*** Opening of SUPPLIED DATA ***

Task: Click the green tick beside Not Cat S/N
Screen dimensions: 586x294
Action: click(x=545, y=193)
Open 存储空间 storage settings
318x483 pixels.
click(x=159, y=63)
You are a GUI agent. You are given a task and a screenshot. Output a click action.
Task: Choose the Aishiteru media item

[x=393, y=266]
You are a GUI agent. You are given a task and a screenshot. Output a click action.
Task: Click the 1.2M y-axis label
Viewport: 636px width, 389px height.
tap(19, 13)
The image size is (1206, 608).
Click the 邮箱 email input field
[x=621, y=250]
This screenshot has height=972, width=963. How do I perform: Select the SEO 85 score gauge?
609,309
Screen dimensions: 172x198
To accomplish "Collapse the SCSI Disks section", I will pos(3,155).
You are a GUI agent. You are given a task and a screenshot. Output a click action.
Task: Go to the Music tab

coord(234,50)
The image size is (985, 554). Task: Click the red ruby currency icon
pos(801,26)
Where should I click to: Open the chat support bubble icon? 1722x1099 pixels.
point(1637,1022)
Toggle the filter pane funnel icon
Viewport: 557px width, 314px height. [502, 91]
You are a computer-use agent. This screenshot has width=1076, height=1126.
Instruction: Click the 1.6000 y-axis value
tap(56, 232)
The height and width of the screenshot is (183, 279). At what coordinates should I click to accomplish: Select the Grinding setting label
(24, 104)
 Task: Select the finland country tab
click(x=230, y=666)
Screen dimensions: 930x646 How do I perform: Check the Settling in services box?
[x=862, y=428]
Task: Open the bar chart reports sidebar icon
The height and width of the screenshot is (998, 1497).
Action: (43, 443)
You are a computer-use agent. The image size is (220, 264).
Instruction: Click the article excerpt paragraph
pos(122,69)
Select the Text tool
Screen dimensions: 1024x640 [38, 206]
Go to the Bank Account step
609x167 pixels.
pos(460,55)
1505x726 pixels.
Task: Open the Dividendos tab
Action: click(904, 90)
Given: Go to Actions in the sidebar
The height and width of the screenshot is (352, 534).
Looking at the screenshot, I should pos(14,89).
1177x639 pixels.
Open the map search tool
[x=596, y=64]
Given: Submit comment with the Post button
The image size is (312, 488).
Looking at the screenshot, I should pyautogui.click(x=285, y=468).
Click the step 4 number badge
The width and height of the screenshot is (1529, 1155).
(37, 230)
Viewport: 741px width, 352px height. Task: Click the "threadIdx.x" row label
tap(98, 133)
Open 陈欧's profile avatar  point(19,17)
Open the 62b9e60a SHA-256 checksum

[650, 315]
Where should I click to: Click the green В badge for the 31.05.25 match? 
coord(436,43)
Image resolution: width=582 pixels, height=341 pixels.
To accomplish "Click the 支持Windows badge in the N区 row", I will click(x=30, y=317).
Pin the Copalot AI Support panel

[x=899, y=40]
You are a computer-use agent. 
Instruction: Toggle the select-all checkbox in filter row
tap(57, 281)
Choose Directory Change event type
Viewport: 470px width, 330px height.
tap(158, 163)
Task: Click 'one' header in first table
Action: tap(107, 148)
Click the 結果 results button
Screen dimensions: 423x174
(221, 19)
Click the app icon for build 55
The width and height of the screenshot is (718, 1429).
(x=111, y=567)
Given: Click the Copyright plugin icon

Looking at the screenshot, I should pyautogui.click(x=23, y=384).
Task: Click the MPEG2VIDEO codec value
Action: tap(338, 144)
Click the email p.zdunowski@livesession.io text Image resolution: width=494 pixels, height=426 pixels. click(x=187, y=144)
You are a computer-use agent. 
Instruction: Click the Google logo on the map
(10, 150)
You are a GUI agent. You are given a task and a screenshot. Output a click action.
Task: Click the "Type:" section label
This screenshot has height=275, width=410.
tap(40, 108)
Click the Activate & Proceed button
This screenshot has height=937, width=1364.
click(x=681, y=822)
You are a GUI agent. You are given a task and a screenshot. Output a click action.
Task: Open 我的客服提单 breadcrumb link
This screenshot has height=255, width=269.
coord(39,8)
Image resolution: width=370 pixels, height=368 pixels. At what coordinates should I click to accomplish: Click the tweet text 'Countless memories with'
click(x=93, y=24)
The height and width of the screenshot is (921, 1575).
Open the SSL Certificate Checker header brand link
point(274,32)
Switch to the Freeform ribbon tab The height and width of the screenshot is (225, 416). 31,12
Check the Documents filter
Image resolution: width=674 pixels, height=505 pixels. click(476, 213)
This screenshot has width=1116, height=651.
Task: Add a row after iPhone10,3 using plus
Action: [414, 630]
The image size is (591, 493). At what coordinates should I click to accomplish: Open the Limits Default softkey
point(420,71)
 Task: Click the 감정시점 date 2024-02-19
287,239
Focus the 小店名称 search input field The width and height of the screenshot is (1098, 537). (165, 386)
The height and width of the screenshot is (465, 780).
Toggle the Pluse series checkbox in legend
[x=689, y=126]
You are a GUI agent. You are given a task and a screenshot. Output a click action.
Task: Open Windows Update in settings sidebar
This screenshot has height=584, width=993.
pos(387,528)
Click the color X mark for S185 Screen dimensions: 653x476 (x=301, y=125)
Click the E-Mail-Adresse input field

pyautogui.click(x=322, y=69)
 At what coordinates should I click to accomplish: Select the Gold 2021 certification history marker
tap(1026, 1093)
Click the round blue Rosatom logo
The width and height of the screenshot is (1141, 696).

*** Close of SUPPLIED DATA ***

DIRECTIONS -> Read through the entries above and copy each line that has the string "computer" in it.

SOLUTION TO THIS TASK ->
You are a computer-use agent. This screenshot has width=1076, height=1126.
You are a computer-use agent. The image size is (220, 264).
You are a computer-use agent. 
You are a computer-use agent. 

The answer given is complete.